====== PAGE

Ce dernier tome couvre les années 1960-1990 et revisite au travers du prisme de cinq familles – une américaine, une anglaise, une allemande, une russe et une d’origine galloise – les grands défis, drames et conflits internationaux qui ont agité le monde en cette fin du XXe siècle: de l’édification du mur de Berlin en 1961 à sa chute en 1989, Ken Follett retrace les destins entrecroisés de ces familles en prise directe avec les événements majeurs de cette période: lutte pour les droits civiques en Amérique, le combat de Martin Luther King, la guerre froide, la crise des missiles à Cuba, les USA et l’URSS au bord de la guerre nucléaire, l’assassinat de John Kennedy, Khrouchtchev qui bat de l’aile bientôt remplacé par Léonid Brejnev, le Printemps de Prague, Varsovie au temps de Solidarnosc…
Rien ne l’arrête. Une fresque en «mondovision» sur tout un siècle et de plus de trois mille pages, voilà bien le type de défi que Follet aime se lancer. Et il faut bien l’avouer, une fois qu’il a mis sa cible en joue, il l’atteint toujours.
Les deux précédents tomes de cette trilogie se sont vendus à 13 millions d’exemplaires dans le monde et 2 millions de copies ont été écoulées en France. Ce qui fait de ce natif du pays de Galles, fils de percepteur et portant beau ses 65 ans, un des auteurs vivants les plus traduits dans le monde, avec quelque 150 millions de livres vendus depuis le début de sa carrière.
Ken Follett dit volontiers être «un drogué de l’écriture qui a passé ses trente-cinq dernières années à une table de travail», lui qui s’est d’abord fait connaître comme auteur de roman d’espionnage et de thrillers avant de triompher dans la fresque historique avec «Les piliers de la Terre» et «Un monde sans fin» épopée médiévale consacrée aux bâtisseurs de cathédrale, les deux écoulés à plus de 23 millions d’exemplaires.

Recette bien maîtrisée

Passé maître dans l’art de redonner vie à l’Histoire, ce pape du thriller sait parfaitement mettre en scène ses personnages, tant et si bien qu’il peut en piloter une vingtaine à la fois sur l’échiquier du monde. Il a du souffle, du rythme et maîtrise bien sa recette : une bonne dose de géopolitique passée au tamis des sentiments les plus louables comme les plus détestables, guerres civiles, coups tordus, assassinats, trahisons, rivalités sociales, familiales ou amoureuses, tous les ingrédients sont bons dès lors qu’ils s’inscrivent, comme il le souligne: «Dans le canevas défini au départ et validé d’un point de vue historique». Tout en ajoutant : « Il y a des écrivains qui changent l’histoire, la travestissent comme bon leur semble, moi je ne sais pas le faire, probablement parce que j’ai été jeune journaliste dans un quotidien de Cardiff où nous devions être d’une rigueur sans faille, la moindre erreur nous valait à l’époque une engueulade monstre».
Il a incontestablement le talent de coucher sur le divan ses personnages, de débusquer ce qui, à un moment précis, a probablement fait que tel ou tel homme politique a réagi comme il l’a fait. Cette part d’émotion palpable par le lecteur, cette approche psychologique de ses personnages est l’une de ses cartes maîtresse dont il joue pleinement. Et ça marche «parce que l’imagination peut expliquer des choses que les faits bruts n’expliquent pas», résume-t-il.

============
====== BLOC DE DONNÉES

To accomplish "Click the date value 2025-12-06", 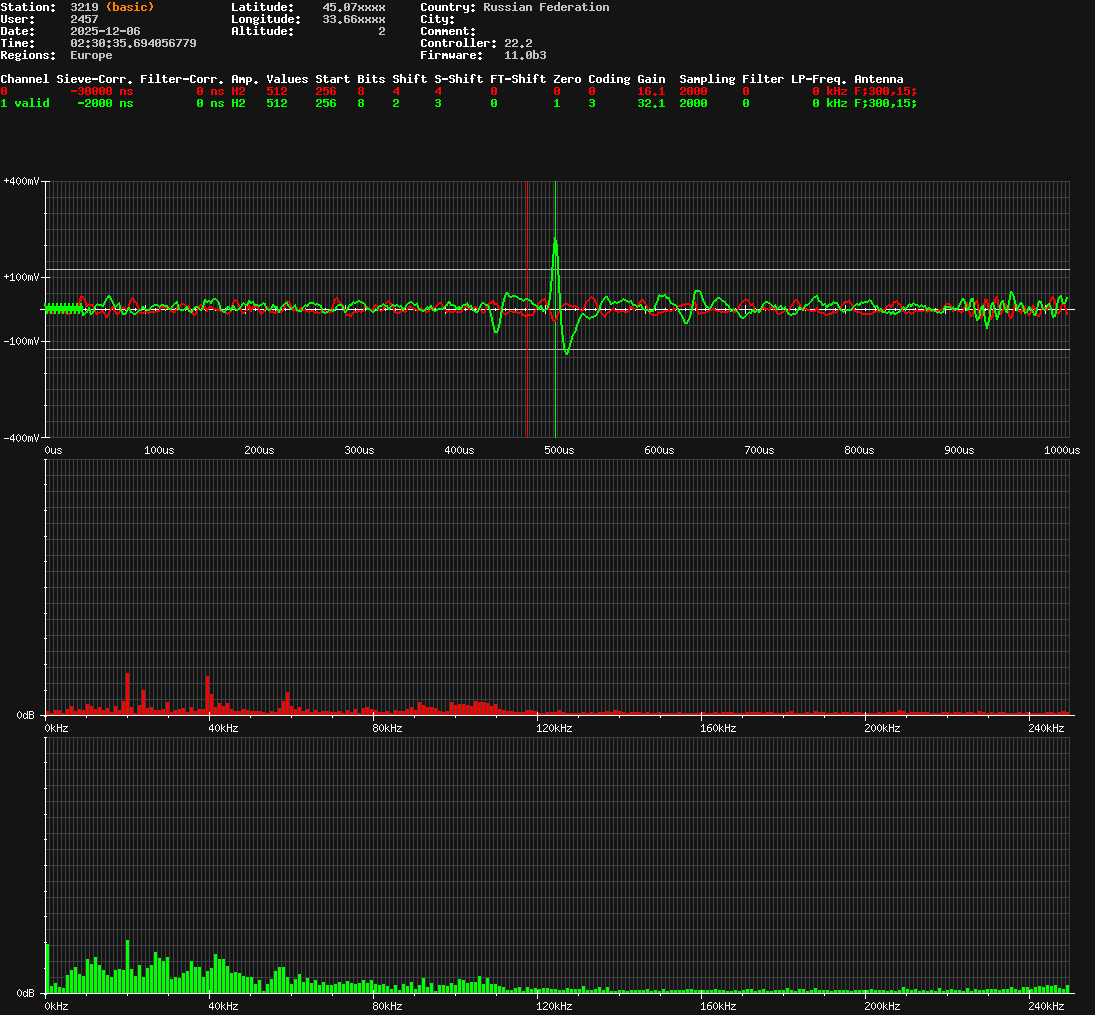I will pyautogui.click(x=105, y=31).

============

▶ [CONSIGNE]
Extrayez tel quel de l'article sur Ken Follett le passage qui commence à « Les deux précédents » et se termine à « de sa carrière. ».

▶ [SOLUTION CI-DESSOUS]
Les deux précédents tomes de cette trilogie se sont vendus à 13 millions d’exemplaires dans le monde et 2 millions de copies ont été écoulées en France. Ce qui fait de ce natif du pays de Galles, fils de percepteur et portant beau ses 65 ans, un des auteurs vivants les plus traduits dans le monde, avec quelque 150 millions de livres vendus depuis le début de sa carrière.